We can prevent overdiagnosis by testing fewer people. Specifically, we need to test fewer uninfected people as missing infected people would be counterproductive to the goal. Of course, we don't know who is infected or not, so we must be strategic. Scientists achieve this balancing act by figuring out risk factors and using them to identify smaller subsets of the population more likely to be infected, i.e., high-risk groups. Suppose Cuomo had restricted the tests to people who had been in the vicinity of the outbreak (viral outbreaks are highly geographically localized). In this hypothetical, 70% of the healthy people are not tested, but the infected people still are. A person who tests positive then has a 61% chance of being a true-positive. That's a significant improvement in data quality, not to mention the time and money saved.
Targeting is an elegant solution to a fundamental limit of inference. Screening only high-risk groups is not about laziness or lack of resources— testing everyone is a bad idea even if we had all the money and time in the world to devote to a single disease. The rallying cry "everyone can get a test" is good politics but bad public health policy. It is an expert's job to know better (and say so loudly) to counter the public's understandable but fear-driven demands.
Testing less is already the gold standard solution to this problem, and we see evidence of this all over medicine. Once ubiquitous, pap smears and other screening tests for cervical cancer are now recommended at most once every few years due to the resultant overtreatment problems. The PSA test for prostate cancer is now used only sparingly in adults over 50, as its data proved mostly to be noise. Using ECGs to screen for heart disease is not recommended for anyone who is asymptomatic. Mammograms are now targeted to increasingly smaller high-risk groups by age and family history after identifying too many non-cancerous abnormalities caused scares. Again, the tip of the iceberg of what is a well-known problem.
Data is a tool. We choose how we use our tools. When a metal detector alarms, we do not scream and flee, nor do we charge the person for attempted murder in a court of law; instead, we look for other evidence. Multiple data sources could also inform a diagnosis. In fact, this is how doctors typically diagnose disease. Patients come into the office with symptoms, and the symptoms determine which tests are ordered. Laboratory data is combined with clinical data before making a diagnosis, reducing the amount of error.
Some physicians are, no doubt, still operating in this usual way in their practice. But at least in NYC, the official guidance blasted through commercials and street signage is to do the exact thing that we know from both theory and experience causes overdiagnosis, test without reason or evidence. Worse, the tests are free —as long as the person brings up no other health concerns or symptoms at the appointment. Otherwise, it becomes a medical appointment billed to insurance. This situation is perverse, incentivizing patients not to discuss the exact context that would lead to better medicine.
It is under these unprecedented circumstances that the CDC decided that COVID-19 surveillance cases can be confirmed and reported based on laboratory evidence alone.

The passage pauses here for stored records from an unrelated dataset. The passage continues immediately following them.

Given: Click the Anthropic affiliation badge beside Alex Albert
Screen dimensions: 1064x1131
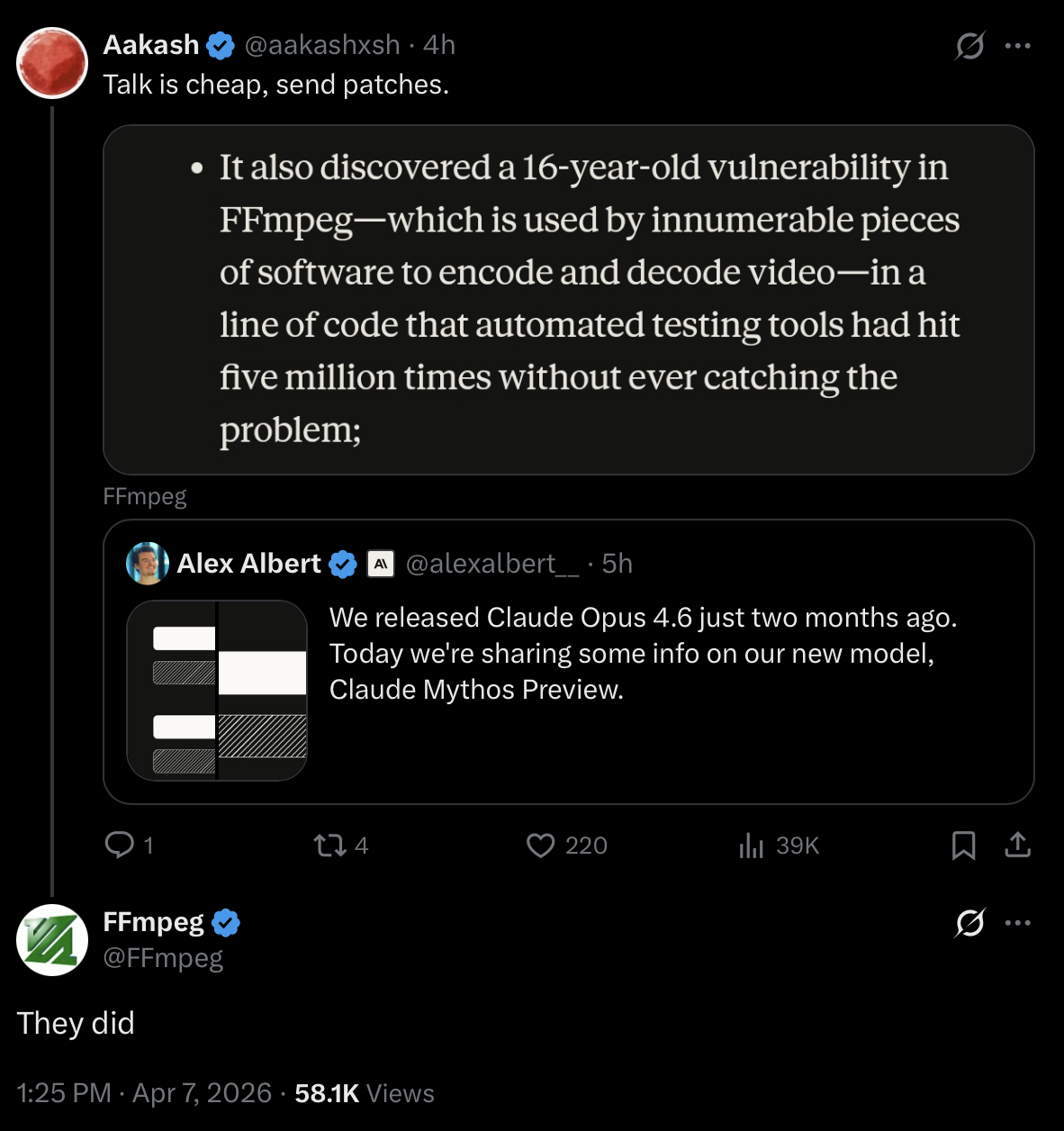Looking at the screenshot, I should point(381,564).
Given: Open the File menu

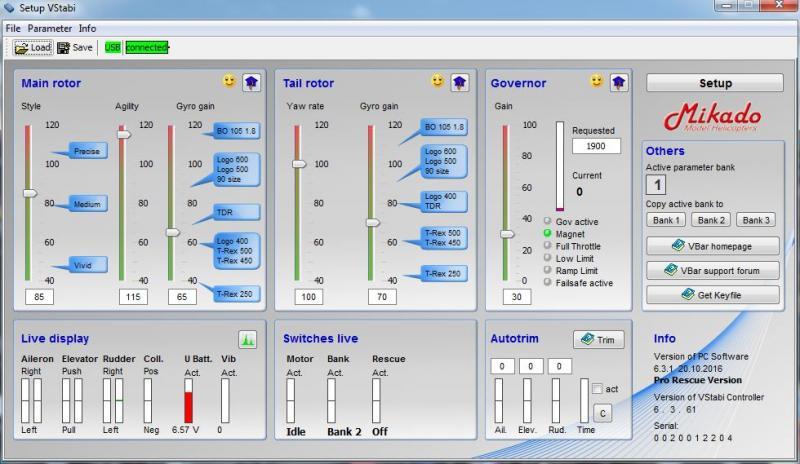Looking at the screenshot, I should pos(13,28).
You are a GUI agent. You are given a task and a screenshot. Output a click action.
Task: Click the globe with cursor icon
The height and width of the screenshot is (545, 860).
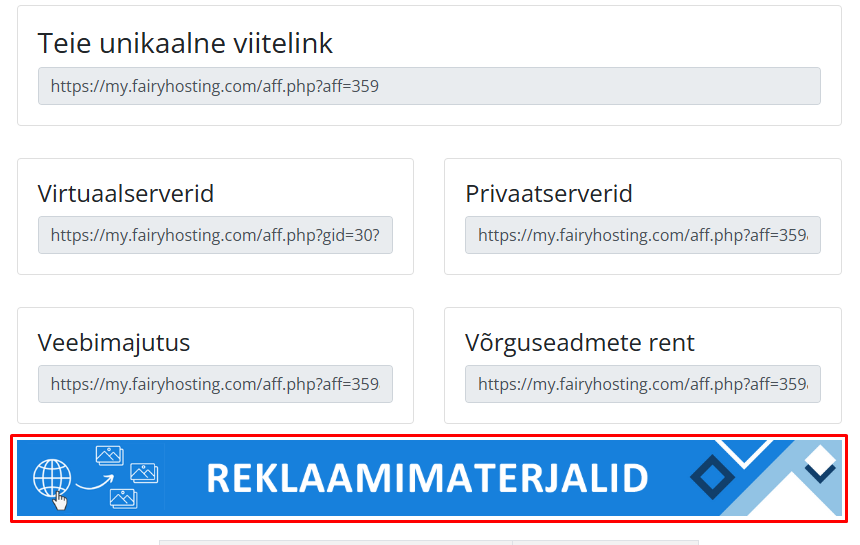click(51, 479)
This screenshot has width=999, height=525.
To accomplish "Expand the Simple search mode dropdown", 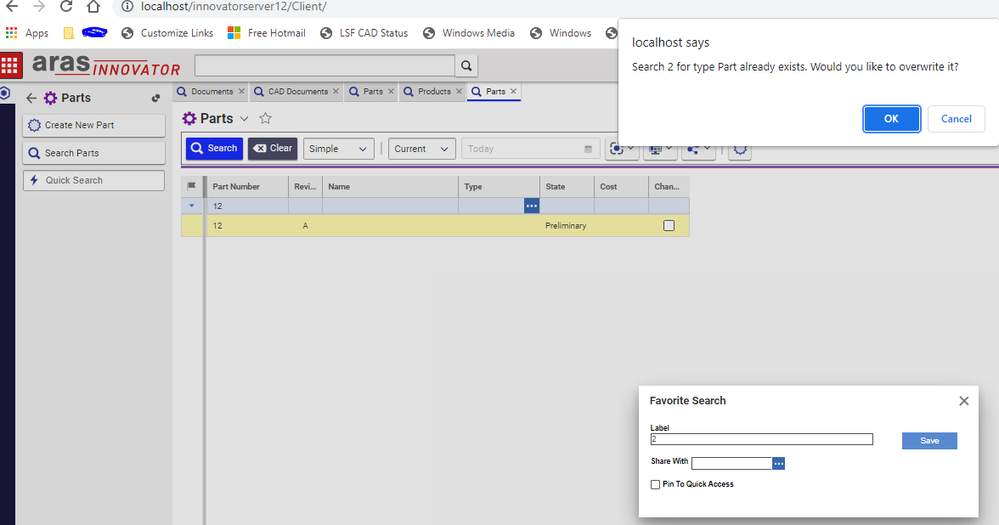I will click(x=338, y=149).
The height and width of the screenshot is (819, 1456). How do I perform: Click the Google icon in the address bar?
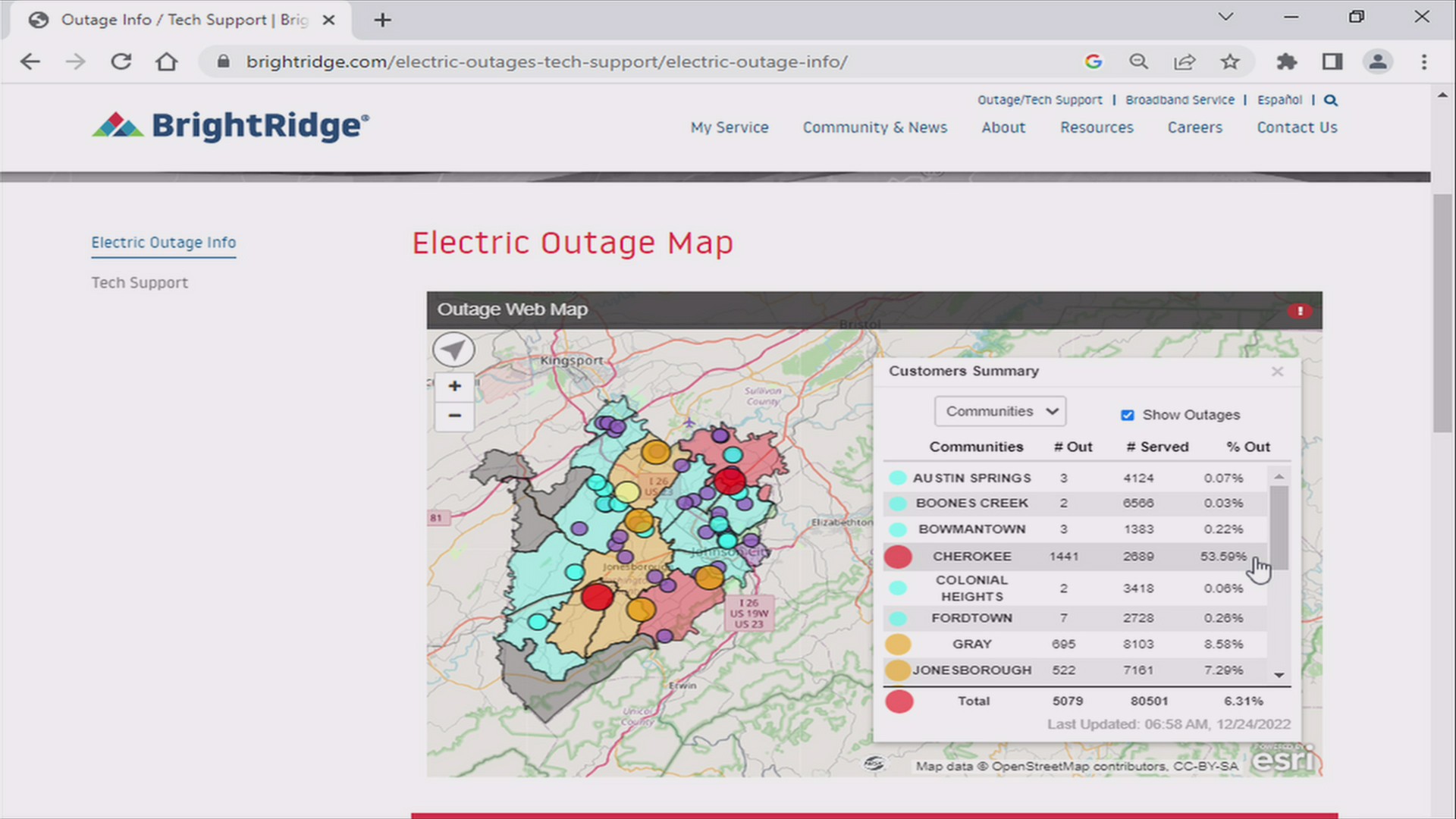1093,61
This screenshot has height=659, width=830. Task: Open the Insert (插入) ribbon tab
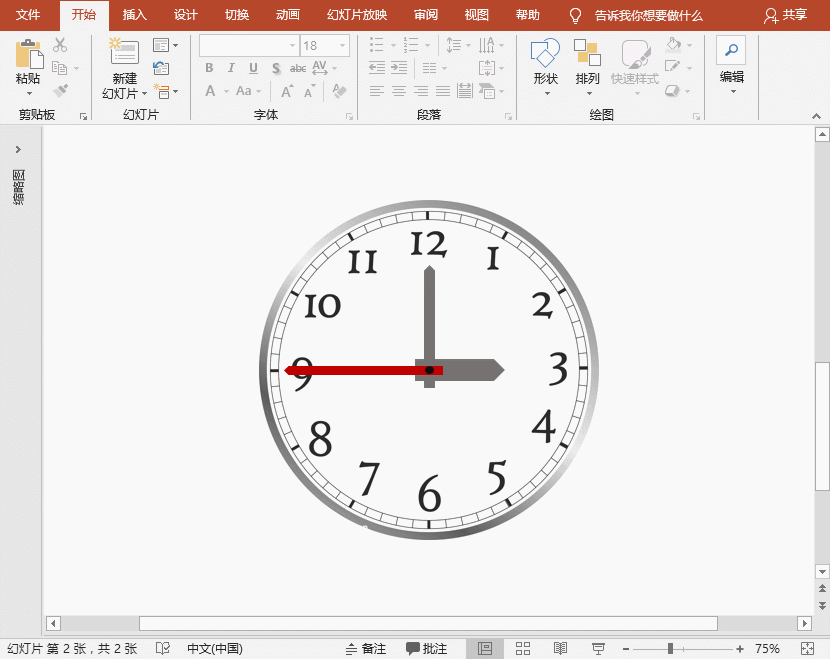point(134,15)
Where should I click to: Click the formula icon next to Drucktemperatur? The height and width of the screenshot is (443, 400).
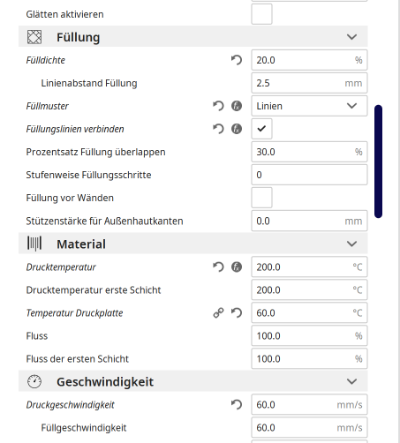tap(236, 267)
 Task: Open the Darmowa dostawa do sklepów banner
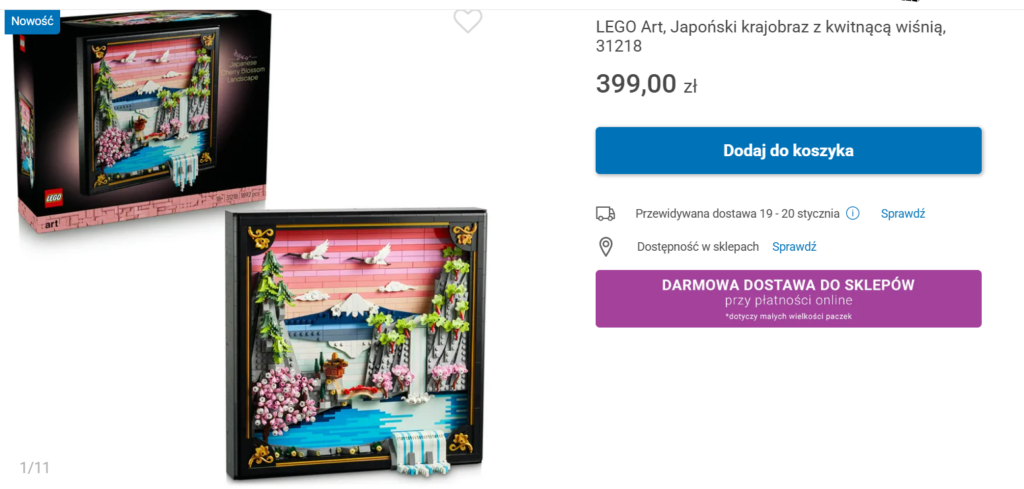click(x=788, y=298)
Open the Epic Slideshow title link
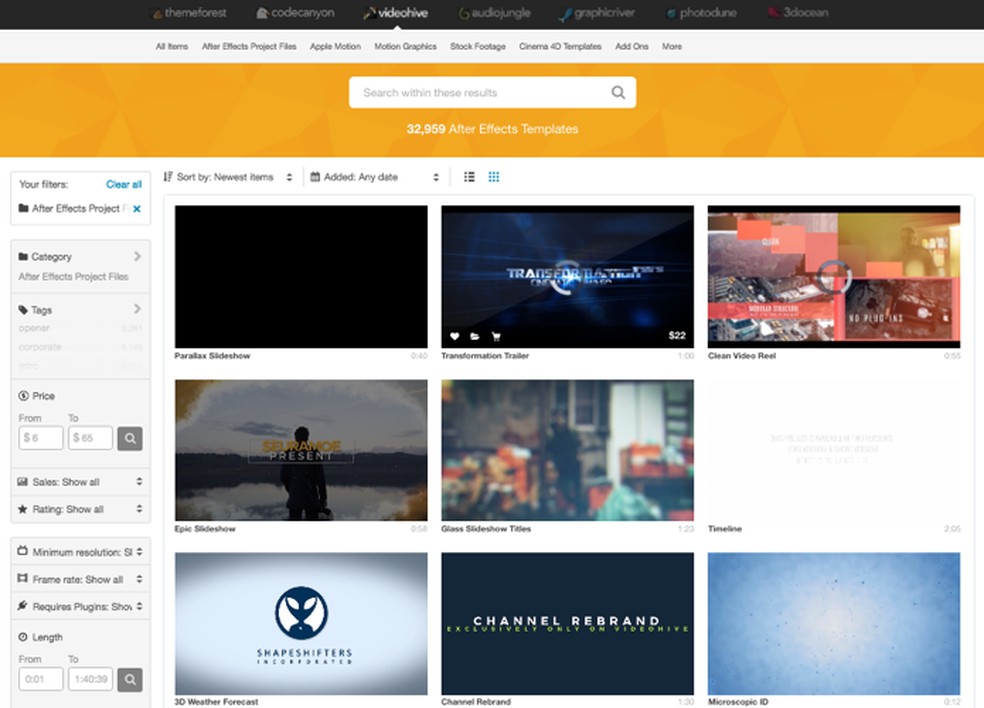Image resolution: width=984 pixels, height=708 pixels. pyautogui.click(x=205, y=529)
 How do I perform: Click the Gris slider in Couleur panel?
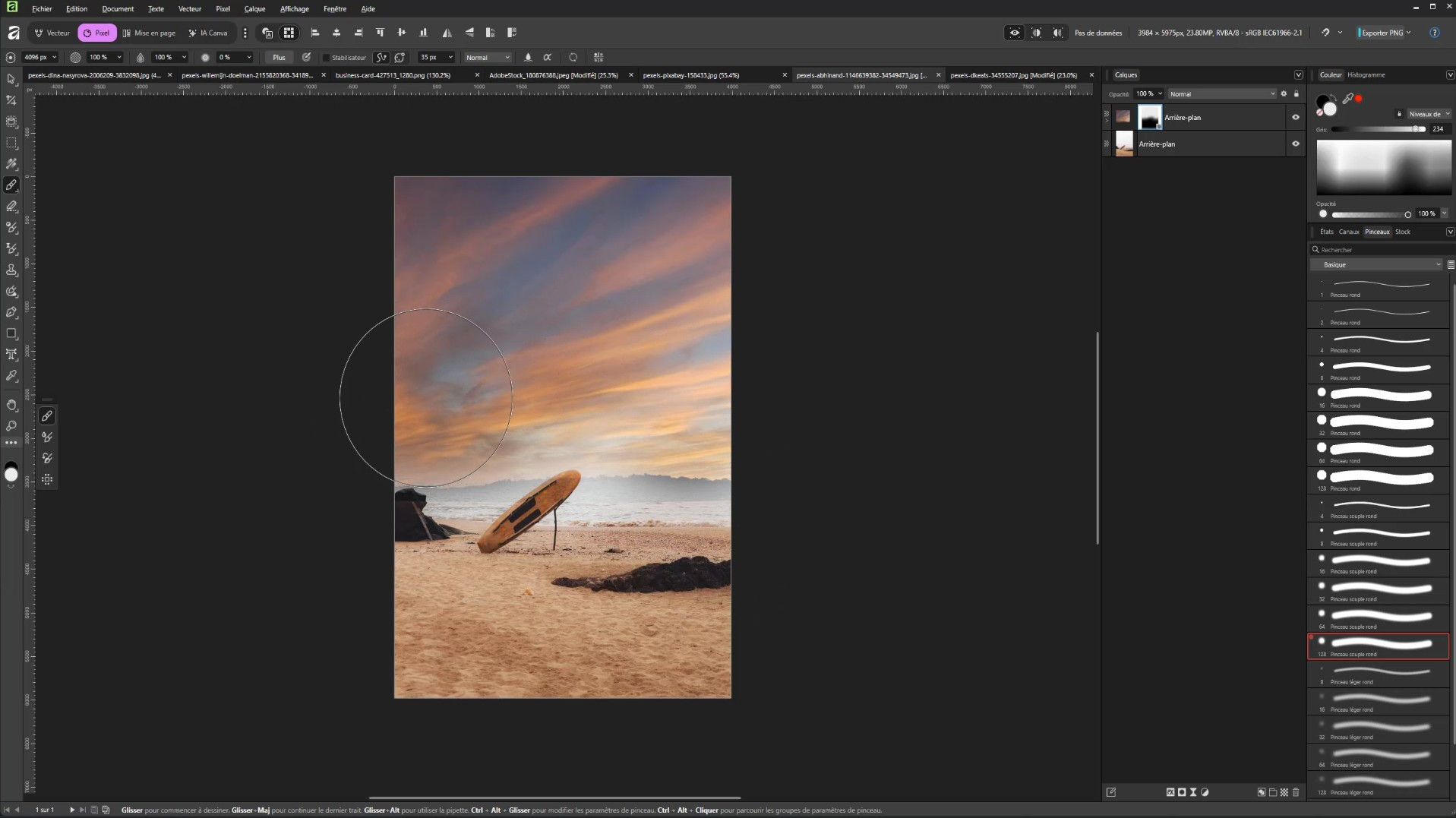coord(1378,129)
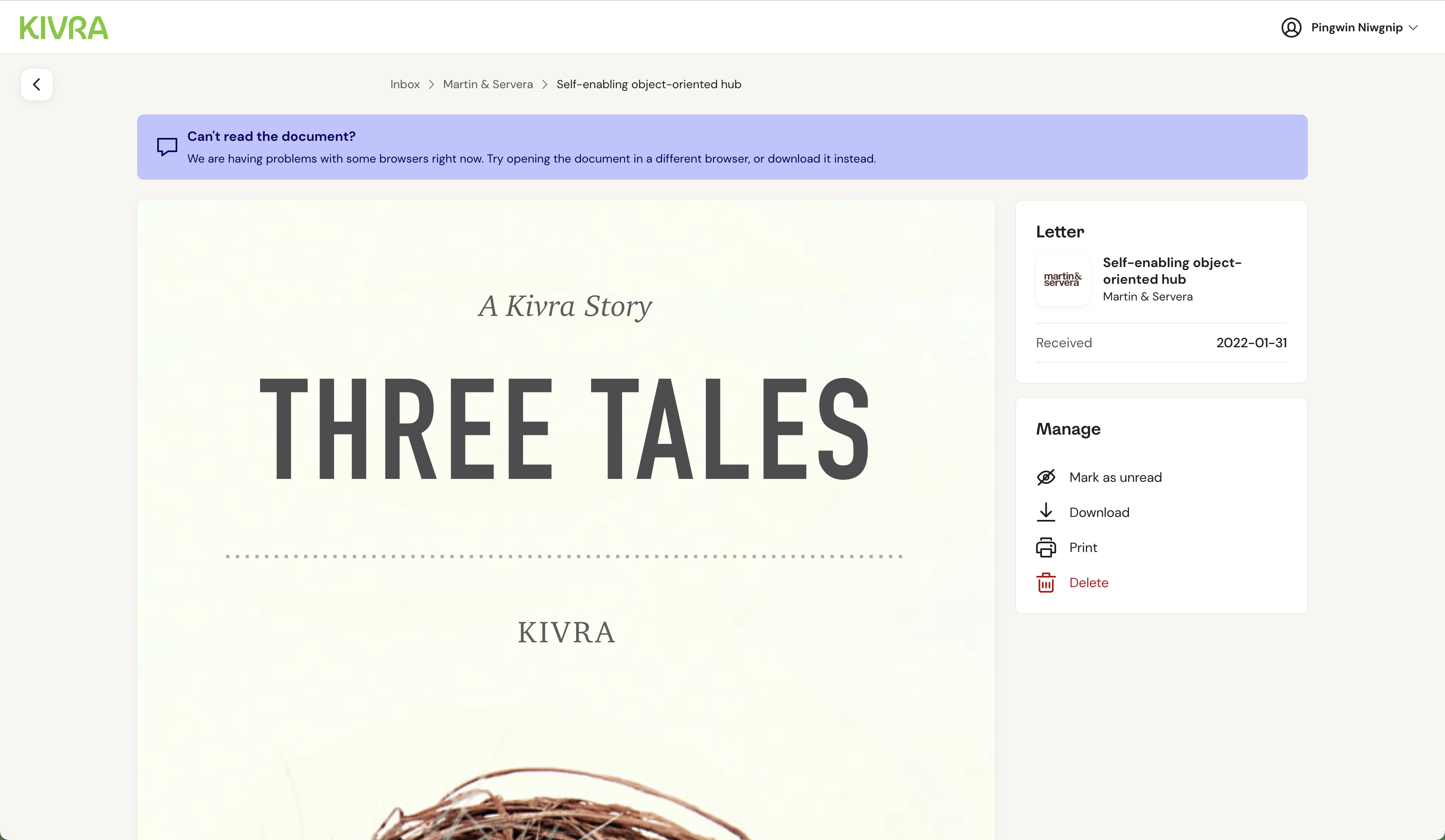This screenshot has height=840, width=1445.
Task: Download the document from the Manage panel
Action: [1099, 512]
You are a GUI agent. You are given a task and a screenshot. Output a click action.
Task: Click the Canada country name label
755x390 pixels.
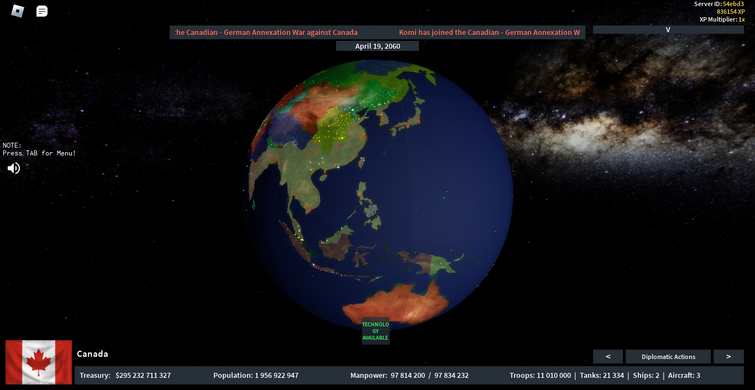92,354
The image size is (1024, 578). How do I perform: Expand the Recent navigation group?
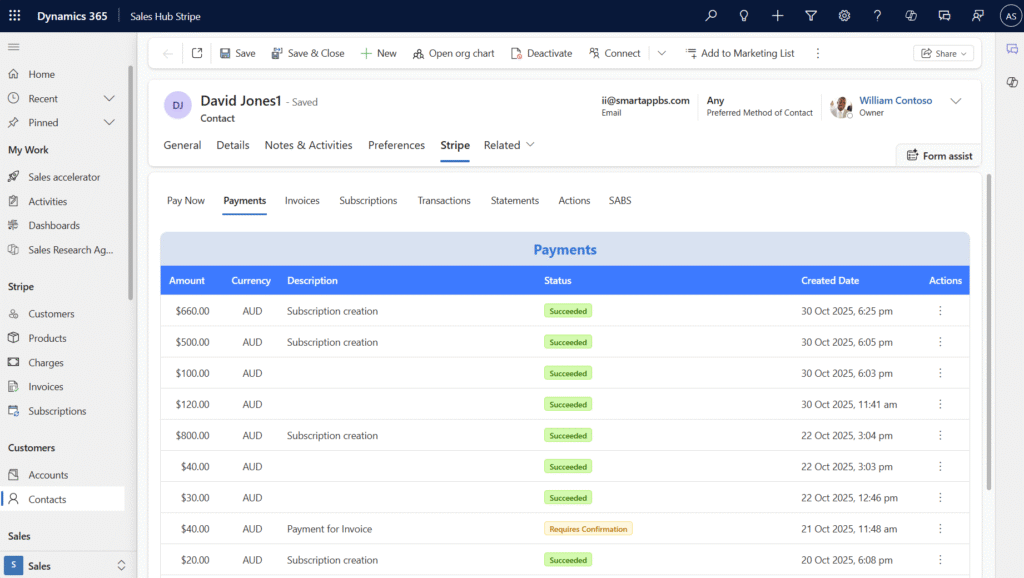coord(110,98)
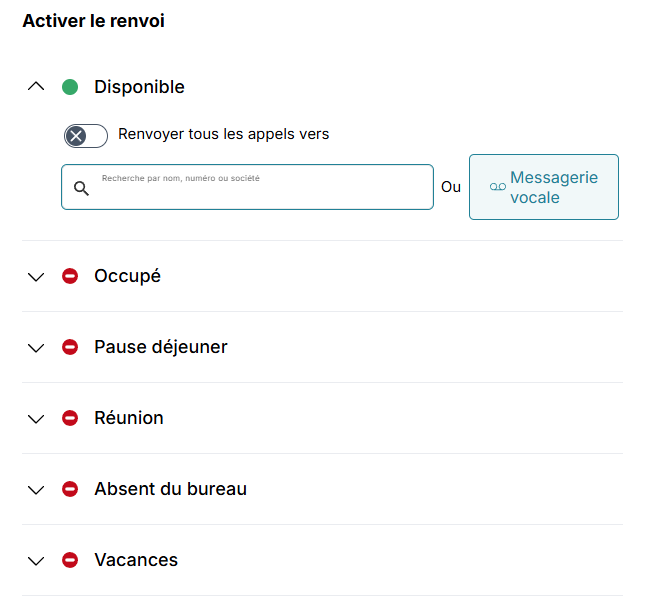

This standard is a break from best practices that, to be honest, I struggle to understand. Yes, there is an operational need to move fast. Standardization is important for comparison. Using one data set means there are fewer phone calls involved, less code, etc. But using laboratory evidence alone when actively screening for a disease means the data becomes effectively noise. Is that really worth it?
One could argue it is, and some do. One reason we screen for this disease is to prevent new infections. Scientists believe transmission can occur without symptoms. Since we cannot wait for symptoms to confirm a case and still achieve the goal, the situation seems to require overdiagnosis as a means to an end [3]. I have argued that this is a flawed goal. However, if we choose to pursue it, we must also accept the consequences.
Scientists and analysts should not use the COVID-19 testing data to do other research or support any scientific conclusions about the severity or prevalence of this disease. Unfortunately and unsurprisingly, many are. But, this data does not accurately estimate the total health impact or spread of COVID-19. Any inference drawn from comparing this data set with historical data would exaggerate this pandemic's severity relative to other illnesses and causes of death. One data set was collected through active screening at an unprecedented scale, and the other was not. One data set required only laboratory tests as evidence, and the other included only cases screened by clinical symptoms and confirmed by laboratory tests. As they say, garbage in, garbage out. We cannot fix the data, so we have to choose not to use the tool.
Lastly, I am concerned that this testing data is being reported to the public directly as news without any context or caveats. Attempts to point out flaws are censored. Some scientific leaders (notably Dr. Fauci) have admitted that they believe it acceptable to lie to the public as a means to an end. Perhaps that is also the reasoning here, to mislead the public to get the desired behavior?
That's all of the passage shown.